PROBLEM DESCRIPTION
Copy the entire listing exactly.

GIVEN RECORDS
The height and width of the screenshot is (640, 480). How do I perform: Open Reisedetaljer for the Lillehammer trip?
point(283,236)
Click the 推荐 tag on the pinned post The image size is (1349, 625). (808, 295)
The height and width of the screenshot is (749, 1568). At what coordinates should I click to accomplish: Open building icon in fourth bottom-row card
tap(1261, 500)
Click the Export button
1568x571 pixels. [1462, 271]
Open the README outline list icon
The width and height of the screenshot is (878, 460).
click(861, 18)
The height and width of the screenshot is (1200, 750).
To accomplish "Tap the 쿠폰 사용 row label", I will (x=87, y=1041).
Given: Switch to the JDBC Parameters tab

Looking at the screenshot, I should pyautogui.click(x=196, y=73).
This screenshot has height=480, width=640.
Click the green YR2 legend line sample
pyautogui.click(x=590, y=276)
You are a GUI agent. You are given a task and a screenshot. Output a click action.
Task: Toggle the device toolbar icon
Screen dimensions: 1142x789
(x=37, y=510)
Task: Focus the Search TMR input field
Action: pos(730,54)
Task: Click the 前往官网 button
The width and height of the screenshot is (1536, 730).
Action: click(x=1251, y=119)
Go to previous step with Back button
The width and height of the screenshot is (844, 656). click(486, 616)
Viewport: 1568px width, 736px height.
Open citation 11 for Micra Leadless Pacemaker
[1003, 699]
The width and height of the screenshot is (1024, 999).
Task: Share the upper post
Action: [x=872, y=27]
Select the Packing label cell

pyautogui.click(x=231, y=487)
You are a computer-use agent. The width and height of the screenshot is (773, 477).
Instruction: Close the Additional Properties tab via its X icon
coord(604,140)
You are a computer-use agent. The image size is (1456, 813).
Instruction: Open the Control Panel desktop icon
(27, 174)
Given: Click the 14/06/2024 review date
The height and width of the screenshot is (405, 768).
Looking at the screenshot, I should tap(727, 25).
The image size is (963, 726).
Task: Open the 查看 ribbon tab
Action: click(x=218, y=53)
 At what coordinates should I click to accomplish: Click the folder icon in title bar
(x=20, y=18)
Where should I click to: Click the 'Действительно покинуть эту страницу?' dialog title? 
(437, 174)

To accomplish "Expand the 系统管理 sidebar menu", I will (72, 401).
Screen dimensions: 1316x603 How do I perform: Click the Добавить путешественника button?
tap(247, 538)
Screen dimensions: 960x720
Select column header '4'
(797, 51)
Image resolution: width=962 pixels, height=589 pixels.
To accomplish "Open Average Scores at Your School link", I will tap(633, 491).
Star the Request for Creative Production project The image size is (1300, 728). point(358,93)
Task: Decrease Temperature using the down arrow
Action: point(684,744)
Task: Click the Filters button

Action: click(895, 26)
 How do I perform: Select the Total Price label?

OUTPUT FOR THIS TASK
The height and width of the screenshot is (640, 480). How do I perform: Open Reisedetaljer for the Lillehammer trip?
point(283,236)
Click the 推荐 tag on the pinned post The image size is (1349, 625). (808, 295)
The height and width of the screenshot is (749, 1568). At what coordinates should I click to accomplish: Open building icon in fourth bottom-row card
tap(1261, 500)
Click the Export button
1568x571 pixels. [1462, 271]
Open the README outline list icon
The width and height of the screenshot is (878, 460).
click(861, 18)
The height and width of the screenshot is (1200, 750).
To accomplish "Tap the 쿠폰 사용 row label", I will (x=87, y=1041).
Given: Switch to the JDBC Parameters tab

Looking at the screenshot, I should pyautogui.click(x=196, y=73).
This screenshot has height=480, width=640.
Click the green YR2 legend line sample
pyautogui.click(x=590, y=276)
You are a GUI agent. You are given a task and a screenshot. Output a click action.
Task: Toggle the device toolbar icon
Screen dimensions: 1142x789
(x=37, y=510)
Task: Focus the Search TMR input field
Action: pos(730,54)
Task: Click the 前往官网 button
The width and height of the screenshot is (1536, 730).
Action: click(x=1251, y=119)
Go to previous step with Back button
The width and height of the screenshot is (844, 656). click(486, 616)
Viewport: 1568px width, 736px height.
Open citation 11 for Micra Leadless Pacemaker
[1003, 699]
The width and height of the screenshot is (1024, 999).
Task: Share the upper post
Action: [x=872, y=27]
Select the Packing label cell

pyautogui.click(x=231, y=487)
You are a computer-use agent. The width and height of the screenshot is (773, 477).
Instruction: Close the Additional Properties tab via its X icon
coord(604,140)
You are a computer-use agent. The image size is (1456, 813).
Instruction: Open the Control Panel desktop icon
(27, 174)
Given: Click the 14/06/2024 review date
The height and width of the screenshot is (405, 768).
Looking at the screenshot, I should tap(727, 25).
The image size is (963, 726).
Task: Open the 查看 ribbon tab
Action: click(x=218, y=53)
 At what coordinates should I click to accomplish: Click the folder icon in title bar
(x=20, y=18)
Where should I click to: Click the 'Действительно покинуть эту страницу?' dialog title? 
(437, 174)

To accomplish "Expand the 系统管理 sidebar menu", I will (72, 401).
Screen dimensions: 1316x603 How do I perform: Click the Добавить путешественника button?
tap(247, 538)
Screen dimensions: 960x720
Select column header '4'
(797, 51)
Image resolution: width=962 pixels, height=589 pixels.
To accomplish "Open Average Scores at Your School link", I will tap(633, 491).
Star the Request for Creative Production project The image size is (1300, 728). point(358,93)
Task: Decrease Temperature using the down arrow
Action: point(684,744)
Task: Click the Filters button

Action: click(895, 26)
 How do I perform: Select the Total Price label?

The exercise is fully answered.